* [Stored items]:
::::
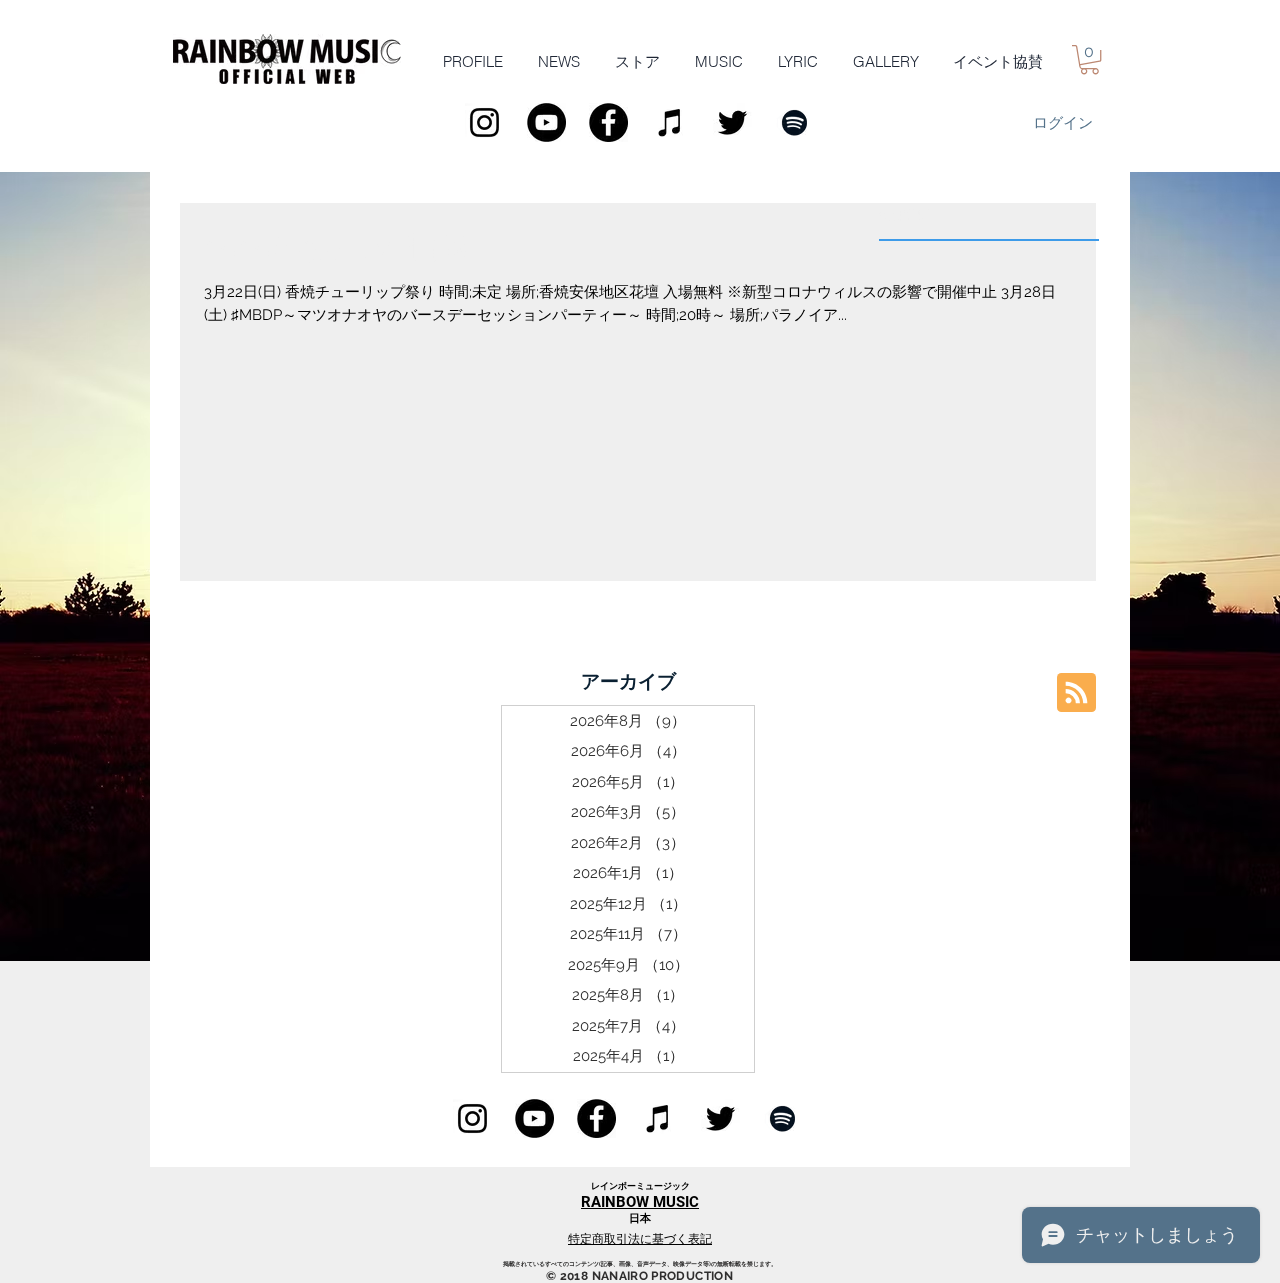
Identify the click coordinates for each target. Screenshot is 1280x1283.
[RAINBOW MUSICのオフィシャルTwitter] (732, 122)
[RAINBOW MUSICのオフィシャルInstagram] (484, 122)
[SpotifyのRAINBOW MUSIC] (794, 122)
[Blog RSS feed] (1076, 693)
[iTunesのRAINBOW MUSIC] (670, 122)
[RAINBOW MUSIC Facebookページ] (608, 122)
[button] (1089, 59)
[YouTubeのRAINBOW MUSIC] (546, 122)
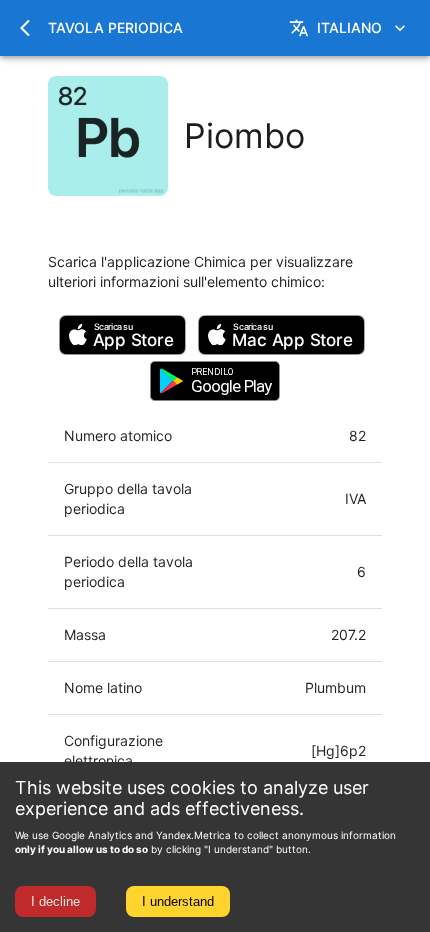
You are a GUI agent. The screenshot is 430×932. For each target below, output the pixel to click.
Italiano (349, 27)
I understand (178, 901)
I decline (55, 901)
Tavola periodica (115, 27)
::::
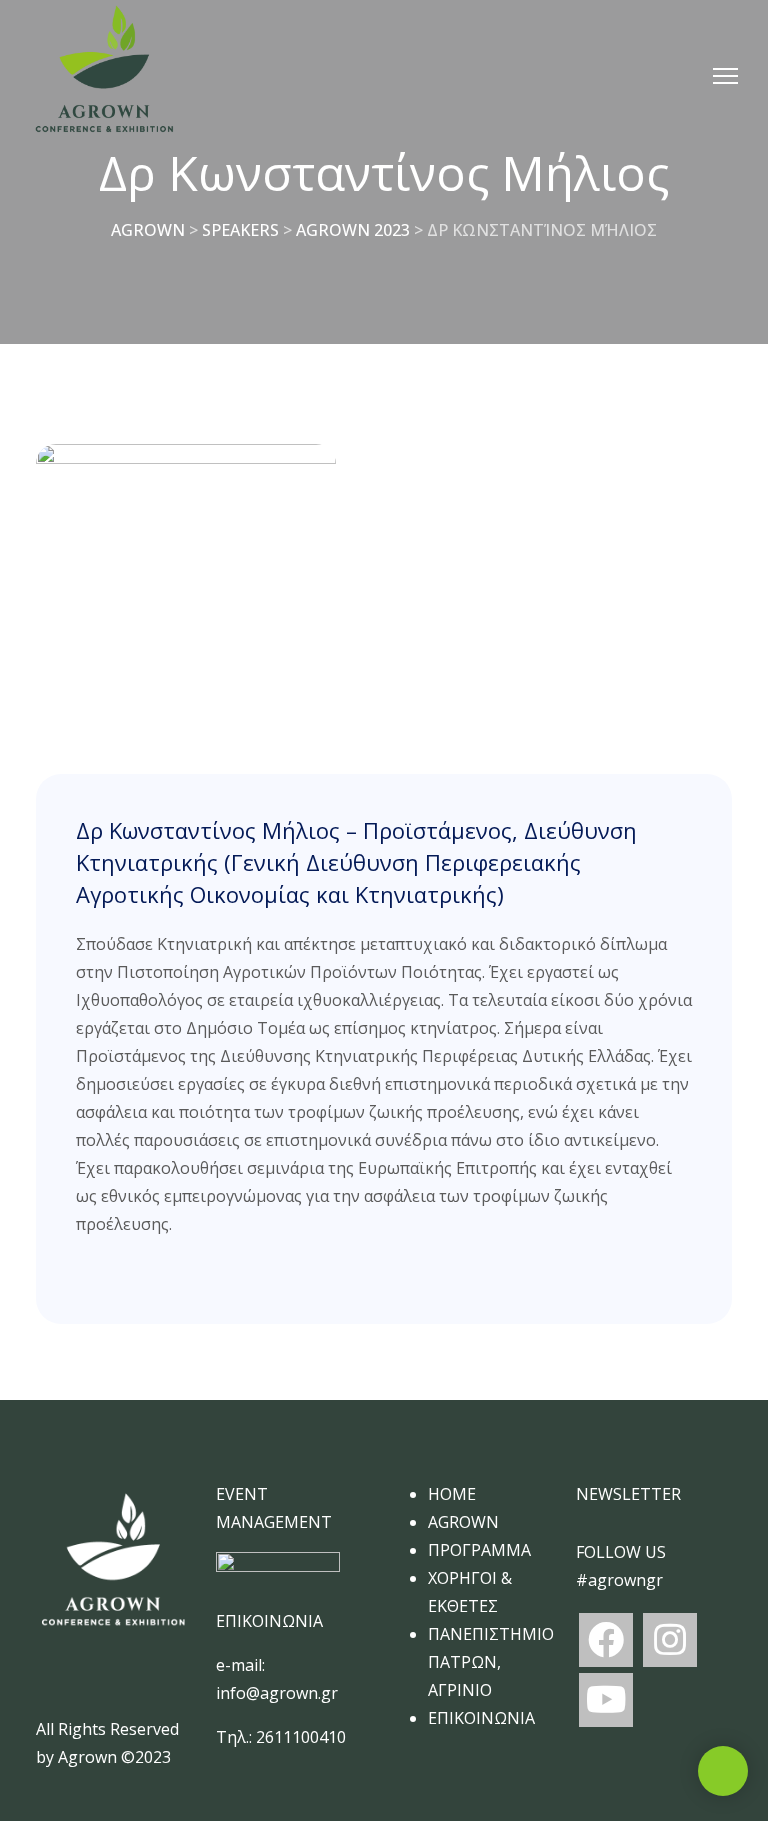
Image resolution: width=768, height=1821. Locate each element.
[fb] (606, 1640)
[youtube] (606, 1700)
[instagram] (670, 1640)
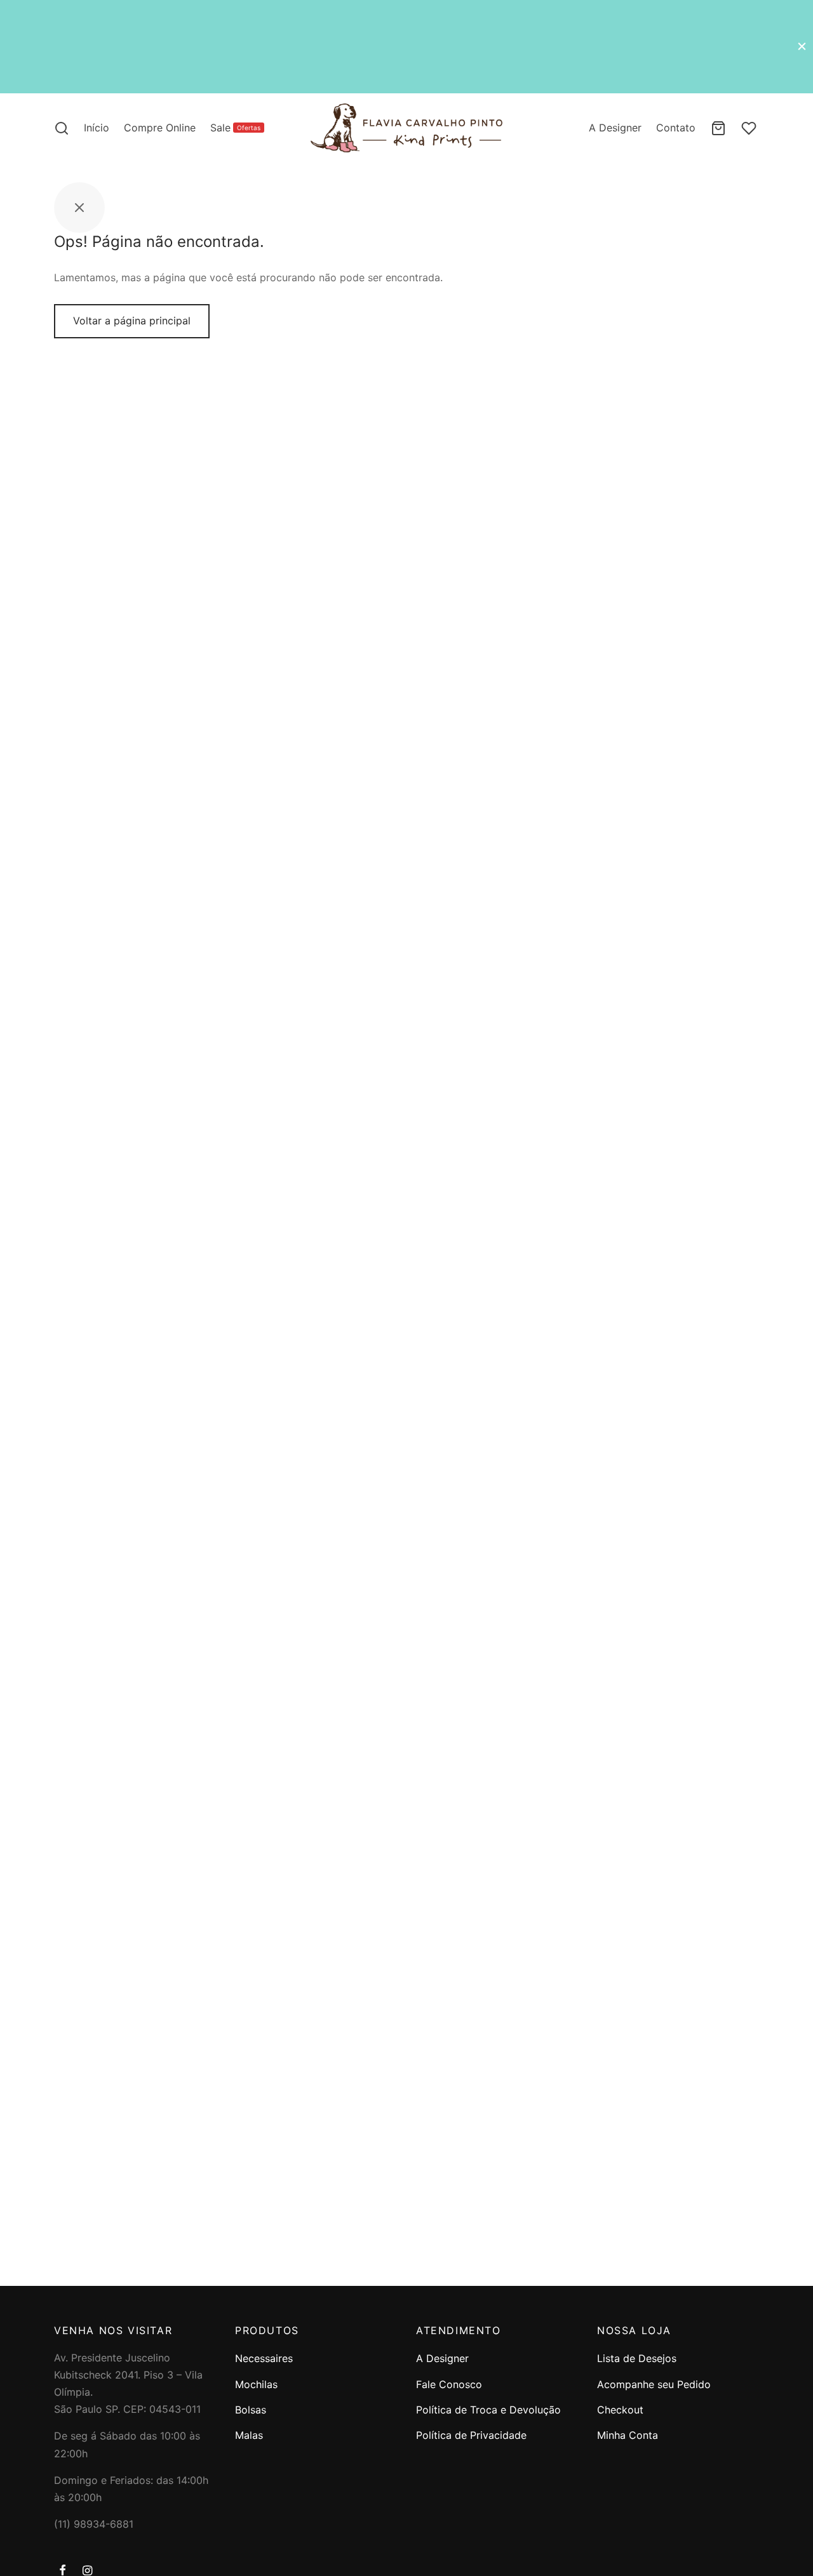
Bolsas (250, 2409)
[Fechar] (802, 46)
::::
* [WORK REQUIRED]: Copy all lines above containing the string "click".

* [SOLUTION FOR THIS EXERCISE]:
Identify the click coordinates for each target. Screenshot is 1280x1283.
You are a GUI agent. The screenshot is 430×932. For each target below, output the pixel to click.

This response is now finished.